I never liked the circus.
Even as a child, the format of three rings with three simultaneous acts made no sense to me. What was I supposed to be focusing on and regardless, all three acts were not entertaining. At all. I didn’t buy into the costumes, the acrobatics, the parades. I finally just started to beg my parents not to bring me anymore.
When I got around to having my own kids, I felt obliged to take them to the circus as a rite of passage. It was as awful as I remembered and my kids were not sold on it either. Thank goodness for good taste.
Last weekend I walked my own tightrope as my oldest son was in an emergency room in Massachusetts and my mother was in an emergency room in New York. I have been in this position so many times yet each time it happens it is a shock and I yearn for the luxury of a monotonous existence.

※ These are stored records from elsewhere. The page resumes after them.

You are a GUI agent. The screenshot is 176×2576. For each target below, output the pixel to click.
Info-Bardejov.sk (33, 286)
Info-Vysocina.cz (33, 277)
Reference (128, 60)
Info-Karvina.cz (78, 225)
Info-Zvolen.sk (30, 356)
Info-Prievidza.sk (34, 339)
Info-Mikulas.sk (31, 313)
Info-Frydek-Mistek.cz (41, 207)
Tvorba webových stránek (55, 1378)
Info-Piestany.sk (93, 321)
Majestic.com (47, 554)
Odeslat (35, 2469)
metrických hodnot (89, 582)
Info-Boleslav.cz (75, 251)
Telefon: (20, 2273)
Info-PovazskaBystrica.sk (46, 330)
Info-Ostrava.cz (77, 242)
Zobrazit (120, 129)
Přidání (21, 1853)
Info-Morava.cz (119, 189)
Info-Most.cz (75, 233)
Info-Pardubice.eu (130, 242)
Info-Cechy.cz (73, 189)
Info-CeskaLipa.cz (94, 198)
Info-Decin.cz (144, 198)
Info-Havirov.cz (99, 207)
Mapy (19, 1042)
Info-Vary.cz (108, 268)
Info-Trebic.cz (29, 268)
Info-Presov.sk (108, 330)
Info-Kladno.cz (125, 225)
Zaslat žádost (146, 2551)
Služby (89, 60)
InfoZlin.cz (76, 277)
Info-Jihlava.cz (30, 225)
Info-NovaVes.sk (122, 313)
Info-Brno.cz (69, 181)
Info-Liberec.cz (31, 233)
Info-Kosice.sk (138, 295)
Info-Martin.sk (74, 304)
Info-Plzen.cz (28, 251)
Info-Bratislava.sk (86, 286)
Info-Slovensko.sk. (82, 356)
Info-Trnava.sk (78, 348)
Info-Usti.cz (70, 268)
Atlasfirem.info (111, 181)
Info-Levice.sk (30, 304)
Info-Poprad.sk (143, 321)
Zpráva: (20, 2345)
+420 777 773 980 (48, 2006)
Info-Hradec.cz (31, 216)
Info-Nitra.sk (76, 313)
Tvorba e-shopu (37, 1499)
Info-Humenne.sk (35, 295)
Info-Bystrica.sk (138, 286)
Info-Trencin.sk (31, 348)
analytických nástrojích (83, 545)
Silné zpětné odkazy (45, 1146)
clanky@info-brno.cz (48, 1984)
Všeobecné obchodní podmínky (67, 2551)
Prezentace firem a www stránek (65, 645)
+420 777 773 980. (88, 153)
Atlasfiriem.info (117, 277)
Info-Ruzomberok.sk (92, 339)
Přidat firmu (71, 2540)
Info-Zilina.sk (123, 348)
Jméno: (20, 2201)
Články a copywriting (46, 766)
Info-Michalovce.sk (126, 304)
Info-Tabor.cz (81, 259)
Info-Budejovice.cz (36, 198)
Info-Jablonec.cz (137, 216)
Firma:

When my oldest son was a baby, he let us know he was ready for a bed by launching himself out of his crib. The next morning he was seemingly fine with the exception of a slight alteration to his usual routine: he danced to The Wiggles but he used only one arm. I could not fathom that he might have seriously injured himself. He was such a champ that we did not even know he had fractured his clavicle until a follow-up x-ray revealed a healing bone. On Sunday, this same son broke his clavicle in two.
Inhale.
When my oldest son was 4 years old, I went to Mexico with my family and my parents. While walking back to the room with my mom to call my aunt, my mother began to have a heart attack. We did not know what it was at the time, and it did not unfold in the typical way in which it is often depicted: a man with left arm pain grabbing at his chest and directing someone to call 911. Rather, it was as if she had a sudden and severe reaction to something she ate, vomiting until it was over. And then she was fine. Until we learned she wasn’t. On Sunday, my mom called me in the morning to tell me she did not know what came over her but she couldn’t stop vomiting. But once you have a history of something kind of terrible, you cannot just crawl back into bed and assume that you have a virus. Thankfully, after an EKG and blood work, she learned she had a virus.
Exhale.
On Sunday, as if not to be left out of the disastrous emerging trend, another son of mine injured his hand and wrist simply while walking in the hall of our home. Nuts. But no broken bones; just a sprain. You try leaving an orthopedist’s office with two wounded boys and not being looked at suspiciously. I joked with the woman at the front desk, asking if she was going to contact CPS. She just eyed me and went back to questioning my children.
Repeat.
When I was pregnant with my twins, the sonogram technician advised that I was going to be having two more sons. Broken bones was in my future; it was a given. Although you never expect it when you get that call, when you see that dangling arm, when you hear that primal scream that alerts you that something is very wrong, you always know that these things are possible, that they happen all the time and you are not going to be excluded from this club. After all, if I got through this life with 3 sons and no broken bones, I would worry that I was somehow failing my boys.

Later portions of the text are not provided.